**WORK ORDER**: Using the records below, output the stretch that opens with the line containing "Click the CN¥0 y-axis label" and closes with the line containing "You are a computer-use", exactly and including both lines, with nothing more.

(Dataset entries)
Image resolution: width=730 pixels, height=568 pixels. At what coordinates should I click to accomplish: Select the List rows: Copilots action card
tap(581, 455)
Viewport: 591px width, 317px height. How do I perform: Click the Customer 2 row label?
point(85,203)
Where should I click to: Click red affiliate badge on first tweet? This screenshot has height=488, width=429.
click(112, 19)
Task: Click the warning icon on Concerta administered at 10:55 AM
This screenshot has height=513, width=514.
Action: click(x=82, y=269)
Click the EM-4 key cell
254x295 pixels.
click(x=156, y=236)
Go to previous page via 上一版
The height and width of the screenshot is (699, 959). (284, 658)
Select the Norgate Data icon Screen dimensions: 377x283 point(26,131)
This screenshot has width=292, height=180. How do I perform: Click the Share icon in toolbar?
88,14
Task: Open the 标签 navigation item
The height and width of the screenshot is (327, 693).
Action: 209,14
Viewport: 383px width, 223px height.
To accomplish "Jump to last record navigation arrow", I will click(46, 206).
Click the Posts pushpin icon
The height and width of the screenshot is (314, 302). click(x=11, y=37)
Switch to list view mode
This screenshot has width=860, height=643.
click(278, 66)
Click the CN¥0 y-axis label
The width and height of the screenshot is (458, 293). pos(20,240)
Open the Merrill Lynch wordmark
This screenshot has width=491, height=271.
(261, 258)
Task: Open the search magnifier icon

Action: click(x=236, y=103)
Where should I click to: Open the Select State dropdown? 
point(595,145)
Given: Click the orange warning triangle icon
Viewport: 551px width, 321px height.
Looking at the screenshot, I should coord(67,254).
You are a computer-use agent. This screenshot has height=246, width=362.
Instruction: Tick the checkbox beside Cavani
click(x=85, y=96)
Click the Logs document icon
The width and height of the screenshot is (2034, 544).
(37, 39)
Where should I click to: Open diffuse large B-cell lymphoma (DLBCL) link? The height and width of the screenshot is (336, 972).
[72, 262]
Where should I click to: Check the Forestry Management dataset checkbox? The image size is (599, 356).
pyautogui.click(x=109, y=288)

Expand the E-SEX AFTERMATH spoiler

**WRITTEN RESPONSE**:
Click the CN¥0 y-axis label
The width and height of the screenshot is (458, 293). pos(20,240)
Open the Merrill Lynch wordmark
This screenshot has width=491, height=271.
(261, 258)
Task: Open the search magnifier icon

Action: click(x=236, y=103)
Where should I click to: Open the Select State dropdown? 
point(595,145)
Given: Click the orange warning triangle icon
Viewport: 551px width, 321px height.
Looking at the screenshot, I should coord(67,254).
You are a computer-use agent. This screenshot has height=246, width=362.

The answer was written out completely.